Try it —
Go through the entries below and print, exactly, the lines starting at the one with "The height and width of the screenshot is (355, 202)." and ending at the one with "Task: Click the Baht symbol before 1,750,000", keeping both ends and no others.
═══
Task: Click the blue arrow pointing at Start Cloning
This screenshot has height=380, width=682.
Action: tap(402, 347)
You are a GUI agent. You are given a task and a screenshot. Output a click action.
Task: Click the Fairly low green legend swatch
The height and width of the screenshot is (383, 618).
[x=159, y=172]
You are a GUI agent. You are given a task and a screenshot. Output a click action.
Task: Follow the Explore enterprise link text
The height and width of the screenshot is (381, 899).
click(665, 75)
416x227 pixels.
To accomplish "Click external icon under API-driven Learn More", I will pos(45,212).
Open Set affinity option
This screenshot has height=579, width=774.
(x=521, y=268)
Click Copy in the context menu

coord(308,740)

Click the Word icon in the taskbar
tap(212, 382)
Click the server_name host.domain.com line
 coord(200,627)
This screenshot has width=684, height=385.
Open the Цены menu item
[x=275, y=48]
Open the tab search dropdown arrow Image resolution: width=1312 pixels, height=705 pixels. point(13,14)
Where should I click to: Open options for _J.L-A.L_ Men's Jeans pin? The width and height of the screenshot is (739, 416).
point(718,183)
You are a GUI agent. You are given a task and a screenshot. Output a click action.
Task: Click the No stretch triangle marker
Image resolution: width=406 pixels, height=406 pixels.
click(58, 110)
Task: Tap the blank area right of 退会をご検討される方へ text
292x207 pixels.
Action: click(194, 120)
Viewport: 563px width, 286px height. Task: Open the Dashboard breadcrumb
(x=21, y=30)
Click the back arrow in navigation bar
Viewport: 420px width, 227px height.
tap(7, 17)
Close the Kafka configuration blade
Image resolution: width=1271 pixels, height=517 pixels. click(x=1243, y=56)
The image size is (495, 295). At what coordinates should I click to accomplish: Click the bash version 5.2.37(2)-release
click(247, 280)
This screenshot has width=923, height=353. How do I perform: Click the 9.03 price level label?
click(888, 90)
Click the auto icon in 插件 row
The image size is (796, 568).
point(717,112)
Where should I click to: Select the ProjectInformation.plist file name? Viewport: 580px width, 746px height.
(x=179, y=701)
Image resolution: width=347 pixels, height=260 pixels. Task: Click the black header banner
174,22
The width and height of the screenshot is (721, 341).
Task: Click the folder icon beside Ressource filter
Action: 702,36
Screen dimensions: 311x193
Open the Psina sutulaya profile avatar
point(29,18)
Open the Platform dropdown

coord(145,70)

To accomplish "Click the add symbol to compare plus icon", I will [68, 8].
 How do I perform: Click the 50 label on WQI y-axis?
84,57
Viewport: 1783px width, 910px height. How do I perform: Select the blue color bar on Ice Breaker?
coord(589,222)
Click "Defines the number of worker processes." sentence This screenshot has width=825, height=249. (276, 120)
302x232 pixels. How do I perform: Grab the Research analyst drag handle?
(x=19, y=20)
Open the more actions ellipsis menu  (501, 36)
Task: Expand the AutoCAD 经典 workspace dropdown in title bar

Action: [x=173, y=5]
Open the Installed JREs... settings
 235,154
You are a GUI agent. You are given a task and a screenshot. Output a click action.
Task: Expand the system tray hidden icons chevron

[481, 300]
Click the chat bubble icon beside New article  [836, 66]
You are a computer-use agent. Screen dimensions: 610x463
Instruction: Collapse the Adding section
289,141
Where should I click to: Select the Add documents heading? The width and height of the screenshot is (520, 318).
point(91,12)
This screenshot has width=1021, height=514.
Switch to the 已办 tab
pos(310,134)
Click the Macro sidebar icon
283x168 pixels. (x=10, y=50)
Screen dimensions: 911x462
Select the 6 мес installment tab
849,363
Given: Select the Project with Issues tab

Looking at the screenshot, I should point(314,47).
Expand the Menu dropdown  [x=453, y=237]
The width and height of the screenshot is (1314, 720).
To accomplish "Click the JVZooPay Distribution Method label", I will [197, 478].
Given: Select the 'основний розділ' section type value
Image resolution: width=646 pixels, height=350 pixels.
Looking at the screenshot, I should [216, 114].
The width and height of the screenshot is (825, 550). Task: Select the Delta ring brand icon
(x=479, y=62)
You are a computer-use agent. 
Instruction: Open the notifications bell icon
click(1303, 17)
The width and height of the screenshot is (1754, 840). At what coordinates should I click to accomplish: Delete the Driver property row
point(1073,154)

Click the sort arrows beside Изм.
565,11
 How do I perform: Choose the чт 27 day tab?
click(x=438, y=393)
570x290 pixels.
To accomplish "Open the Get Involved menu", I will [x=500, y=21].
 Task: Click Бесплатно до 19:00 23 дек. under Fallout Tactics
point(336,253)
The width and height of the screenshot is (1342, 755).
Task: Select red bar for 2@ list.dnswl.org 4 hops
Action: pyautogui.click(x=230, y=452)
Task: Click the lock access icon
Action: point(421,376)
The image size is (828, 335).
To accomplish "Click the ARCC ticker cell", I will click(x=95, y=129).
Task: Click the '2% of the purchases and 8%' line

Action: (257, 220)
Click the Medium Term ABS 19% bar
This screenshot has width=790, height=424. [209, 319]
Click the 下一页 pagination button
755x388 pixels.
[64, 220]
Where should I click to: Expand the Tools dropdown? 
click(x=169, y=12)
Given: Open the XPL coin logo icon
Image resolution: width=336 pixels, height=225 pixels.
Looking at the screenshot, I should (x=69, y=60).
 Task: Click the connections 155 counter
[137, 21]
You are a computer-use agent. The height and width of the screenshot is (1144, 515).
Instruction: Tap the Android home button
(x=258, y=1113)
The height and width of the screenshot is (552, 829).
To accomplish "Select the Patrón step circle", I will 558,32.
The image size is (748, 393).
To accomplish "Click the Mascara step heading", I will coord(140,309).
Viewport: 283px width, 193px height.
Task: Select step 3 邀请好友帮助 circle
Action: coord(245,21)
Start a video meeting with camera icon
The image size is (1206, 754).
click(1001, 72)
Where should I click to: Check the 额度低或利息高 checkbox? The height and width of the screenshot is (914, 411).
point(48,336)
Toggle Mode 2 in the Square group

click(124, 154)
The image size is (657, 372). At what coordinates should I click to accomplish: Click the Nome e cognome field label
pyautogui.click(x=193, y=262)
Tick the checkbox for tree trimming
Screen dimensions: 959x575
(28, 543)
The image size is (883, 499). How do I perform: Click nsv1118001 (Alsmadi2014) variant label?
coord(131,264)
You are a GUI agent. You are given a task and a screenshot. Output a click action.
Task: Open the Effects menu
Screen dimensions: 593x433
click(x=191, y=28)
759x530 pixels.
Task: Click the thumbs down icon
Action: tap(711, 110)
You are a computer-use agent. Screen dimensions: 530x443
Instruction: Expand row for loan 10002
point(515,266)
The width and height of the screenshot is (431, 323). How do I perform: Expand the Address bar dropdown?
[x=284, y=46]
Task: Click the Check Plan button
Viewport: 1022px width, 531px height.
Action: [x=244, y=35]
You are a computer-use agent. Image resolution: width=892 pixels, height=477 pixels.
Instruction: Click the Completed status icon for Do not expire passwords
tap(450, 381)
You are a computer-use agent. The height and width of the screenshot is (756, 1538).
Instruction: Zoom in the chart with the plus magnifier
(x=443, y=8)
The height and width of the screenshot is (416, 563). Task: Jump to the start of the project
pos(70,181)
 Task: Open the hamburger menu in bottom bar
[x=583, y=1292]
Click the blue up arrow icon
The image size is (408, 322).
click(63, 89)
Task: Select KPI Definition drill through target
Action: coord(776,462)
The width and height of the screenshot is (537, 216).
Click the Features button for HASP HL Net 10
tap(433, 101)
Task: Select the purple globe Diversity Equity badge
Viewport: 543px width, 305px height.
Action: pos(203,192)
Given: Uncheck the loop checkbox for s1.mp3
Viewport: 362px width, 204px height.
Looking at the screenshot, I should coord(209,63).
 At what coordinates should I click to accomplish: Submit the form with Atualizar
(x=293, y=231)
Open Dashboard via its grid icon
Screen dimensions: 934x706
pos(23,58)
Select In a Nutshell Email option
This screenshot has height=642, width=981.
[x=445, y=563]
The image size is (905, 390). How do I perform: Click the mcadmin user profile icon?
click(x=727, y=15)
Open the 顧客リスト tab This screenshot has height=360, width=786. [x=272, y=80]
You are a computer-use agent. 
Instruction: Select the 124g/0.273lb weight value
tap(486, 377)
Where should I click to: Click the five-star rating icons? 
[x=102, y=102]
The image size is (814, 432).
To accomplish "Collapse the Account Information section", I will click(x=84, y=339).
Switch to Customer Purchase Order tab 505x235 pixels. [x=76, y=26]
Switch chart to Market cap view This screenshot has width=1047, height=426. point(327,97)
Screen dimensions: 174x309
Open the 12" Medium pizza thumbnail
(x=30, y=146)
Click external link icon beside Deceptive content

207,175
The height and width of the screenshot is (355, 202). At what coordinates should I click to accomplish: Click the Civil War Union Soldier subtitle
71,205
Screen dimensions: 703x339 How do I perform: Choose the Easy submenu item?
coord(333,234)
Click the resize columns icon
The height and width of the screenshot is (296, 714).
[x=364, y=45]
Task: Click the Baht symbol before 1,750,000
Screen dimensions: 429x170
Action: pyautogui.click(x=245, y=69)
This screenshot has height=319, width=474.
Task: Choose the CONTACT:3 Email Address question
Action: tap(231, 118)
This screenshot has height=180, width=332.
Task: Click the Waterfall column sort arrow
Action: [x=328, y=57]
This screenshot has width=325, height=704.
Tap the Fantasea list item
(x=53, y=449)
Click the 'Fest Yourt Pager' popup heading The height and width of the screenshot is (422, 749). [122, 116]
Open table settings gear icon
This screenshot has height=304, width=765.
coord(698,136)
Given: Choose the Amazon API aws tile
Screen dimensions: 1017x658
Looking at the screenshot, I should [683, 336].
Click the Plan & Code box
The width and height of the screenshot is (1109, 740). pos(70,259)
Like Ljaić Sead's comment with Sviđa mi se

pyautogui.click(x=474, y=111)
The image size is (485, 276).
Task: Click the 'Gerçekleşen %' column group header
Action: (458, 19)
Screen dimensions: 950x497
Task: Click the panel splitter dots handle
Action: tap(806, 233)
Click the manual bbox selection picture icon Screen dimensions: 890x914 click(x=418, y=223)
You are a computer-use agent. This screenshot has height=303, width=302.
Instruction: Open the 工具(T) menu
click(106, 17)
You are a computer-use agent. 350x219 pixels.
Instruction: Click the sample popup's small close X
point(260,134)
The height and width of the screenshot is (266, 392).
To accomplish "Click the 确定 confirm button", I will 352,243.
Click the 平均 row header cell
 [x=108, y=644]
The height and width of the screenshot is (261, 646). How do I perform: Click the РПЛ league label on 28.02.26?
═══
Task solution —
The height and width of the screenshot is (355, 202). At what coordinates should I click to accomplish: Click the Civil War Union Soldier subtitle
71,205
Screen dimensions: 703x339 How do I perform: Choose the Easy submenu item?
coord(333,234)
Click the resize columns icon
The height and width of the screenshot is (296, 714).
[x=364, y=45]
Task: Click the Baht symbol before 1,750,000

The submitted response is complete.